By what Katnia has said about her offer it sounds like they are paying some off the capital and refunding what is left, I don't think she mentioned having arrears


----------



## Fail go (30 Jul 2015)

George13 said:


> By what Katnia has said about her offer it sounds like they are paying some off the capital and refunding what is left, I don't think she mentioned having arrears


ok but the way I see it they wont be paying anything off my capital they will be giving it to me to chose where I want to put it they have taken it off me once they wont do it a second time


----------



## AAM_User (30 Jul 2015)

Fail go said:


> ok but the way I see it they wont be paying anything off my capital they will be giving it to me to chose where I want to put it they have taken it off me once they wont do it a second time



If you have arrears, they're deducting this first, then paying out the rest to an account of your nomination (not necessarily with them).


----------



## dec_hy (30 Jul 2015)

Fail go - had you been on the tracker you're monthly repayment would obviously be lower but at this stage your balance outstanding would actually be lower as well.  They are going to set your balance to the lower level (the level it would have been had you been on the correct rate) and give a refund of the overpayments.  They are putting you back in the place you would have been had you been put on the right rate at the right time.  Thats what I think is happening but I haven't got my letter yet.


----------



## Fail go (30 Jul 2015)

dec_hy said:


> Fail go - had you been on the tracker you're monthly repayment would obviously be lower but at this stage your balance outstanding would actually be lower as well.  They are going to set your balance to the lower level (the level it would have been had you been on the correct rate) and give a refund of the overpayments.  They are putting you back in the place you would have been had you been put on the right rate at the right time.  Thats what I think is happening but I haven't got my letter yet.

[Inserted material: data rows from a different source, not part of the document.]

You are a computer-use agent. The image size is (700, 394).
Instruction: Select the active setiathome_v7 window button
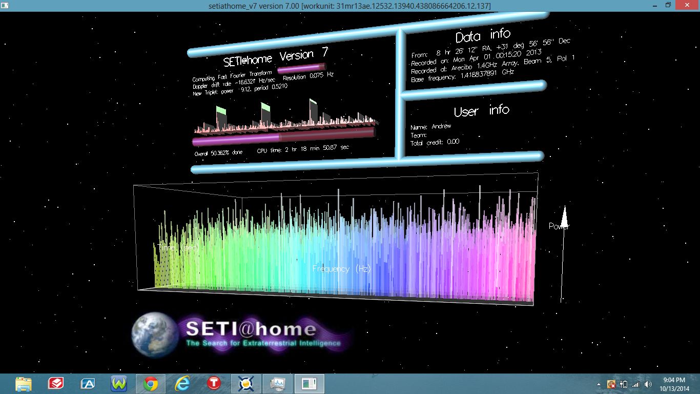309,383
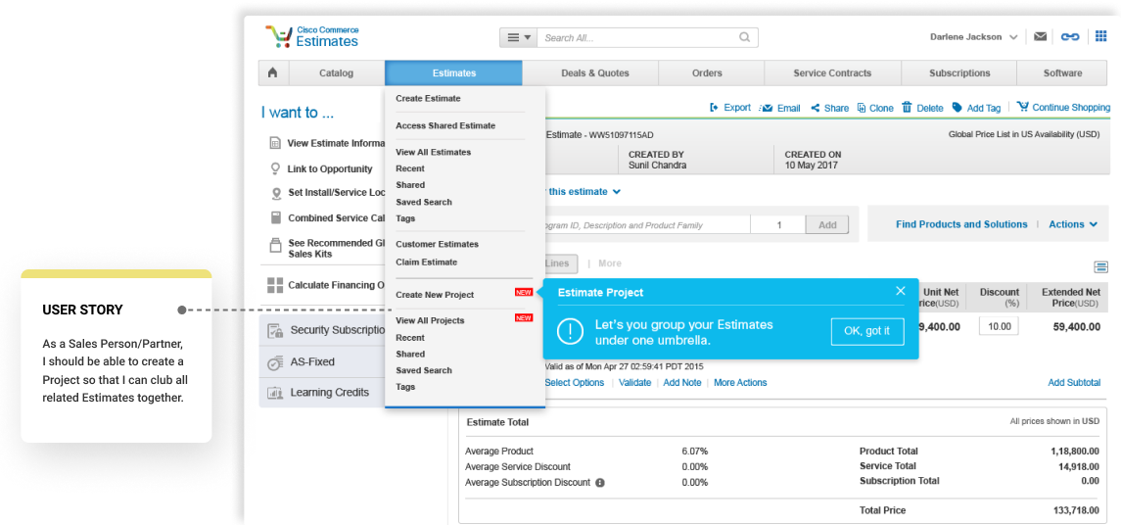Click the Continue Shopping cart link
The height and width of the screenshot is (525, 1121).
pos(1063,108)
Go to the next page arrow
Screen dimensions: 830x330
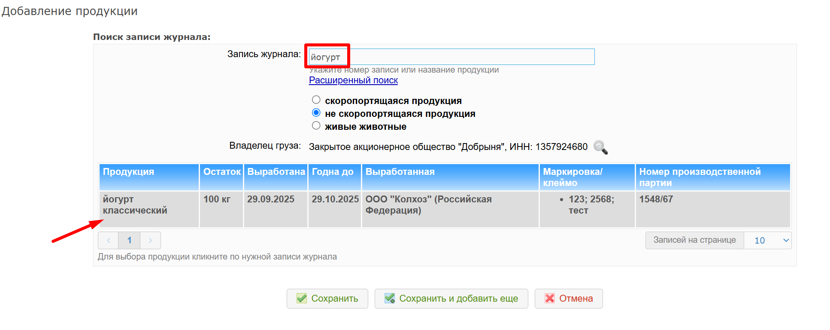[150, 241]
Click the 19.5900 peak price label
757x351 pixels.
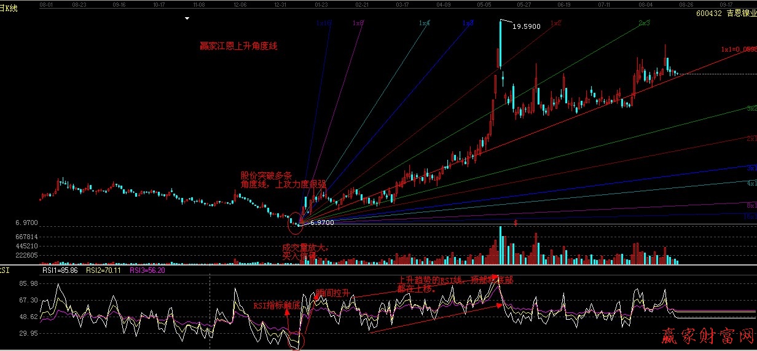coord(526,27)
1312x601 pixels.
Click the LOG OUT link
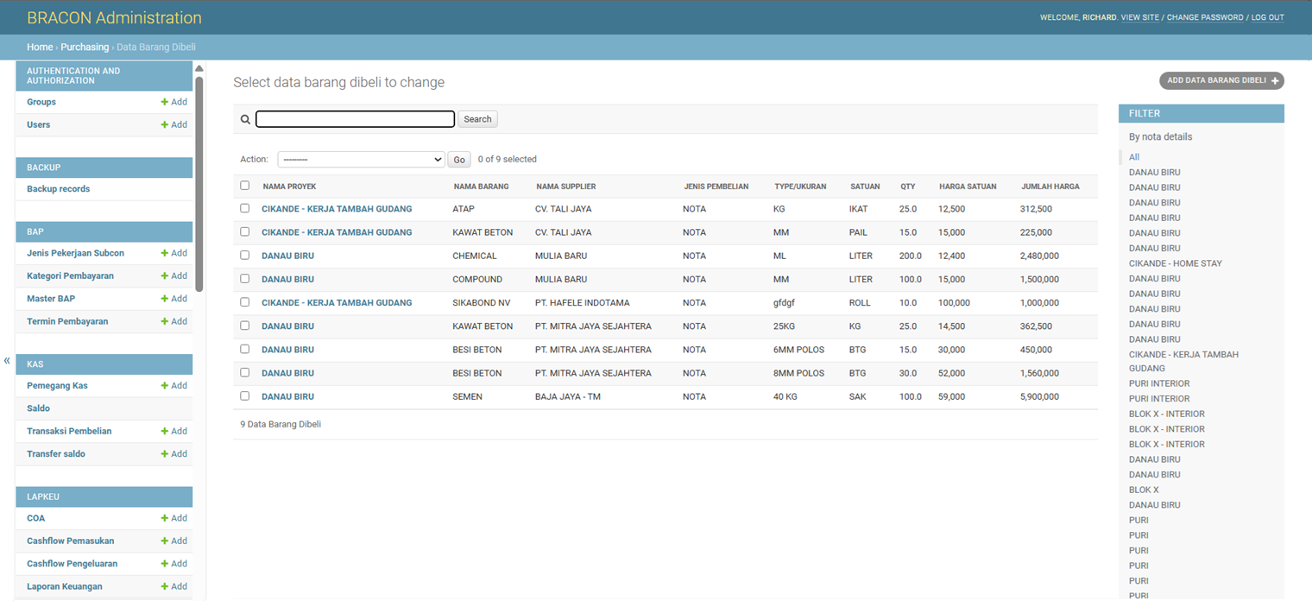click(x=1268, y=17)
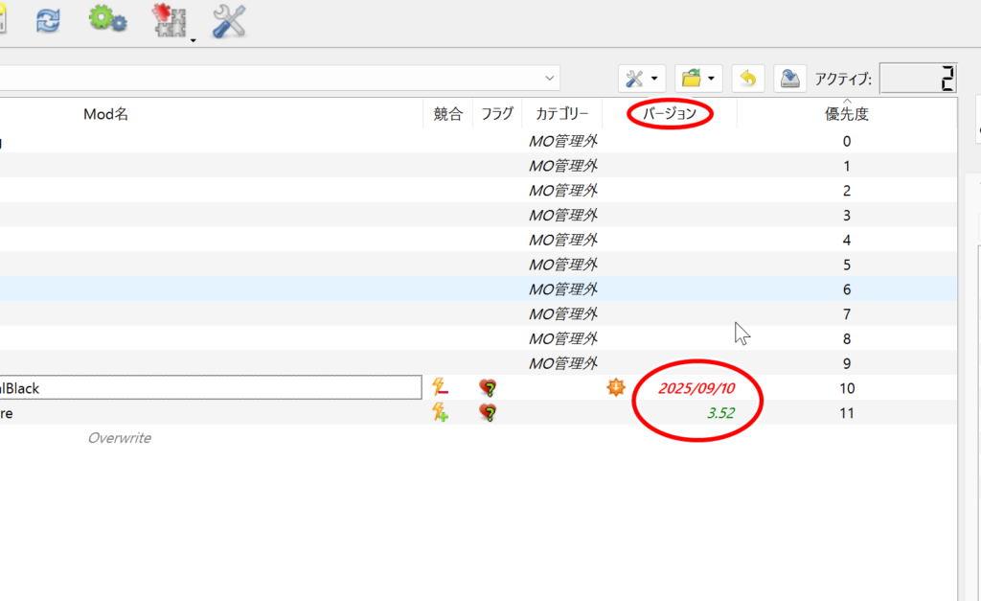Image resolution: width=981 pixels, height=601 pixels.
Task: Open the profile combo box dropdown arrow
Action: 550,78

no they never offered me a tracker ever only offered me a variable at a crazy interest rate iv never had a tracker since I took the mortgage in 2006


----------



## emeralds (30 Jul 2015)

So you took out a mortgage in 2006 at a fixed rate? And then went to variable? And were never on a tracker at all?


----------



## Fail go (30 Jul 2015)

emeralds said:


> So you took out a mortgage in 2006 at a fixed rate? And then went to variable? And were never on a tracker at all?


that's correct


----------



## emeralds (30 Jul 2015)

Wow...so even though you never had a tracker, they have put you on one now? That is strange...I thought this redress program only was for those who had been on trackers originally, went to fixed - with a guarantee of being returned to trackers when fixed rate ended - and then were not offered trackers when they came off fixed..


----------



## random2011 (30 Jul 2015)

emeralds said:


> Wow...so even though you never had a tracker, they have put you on one now? That is strange...I thought this redress program only was for those who had been on trackers originally, went to fixed - with a guarantee of being returned to trackers when fixed rate ended - and then were not offered trackers when they came off fixed..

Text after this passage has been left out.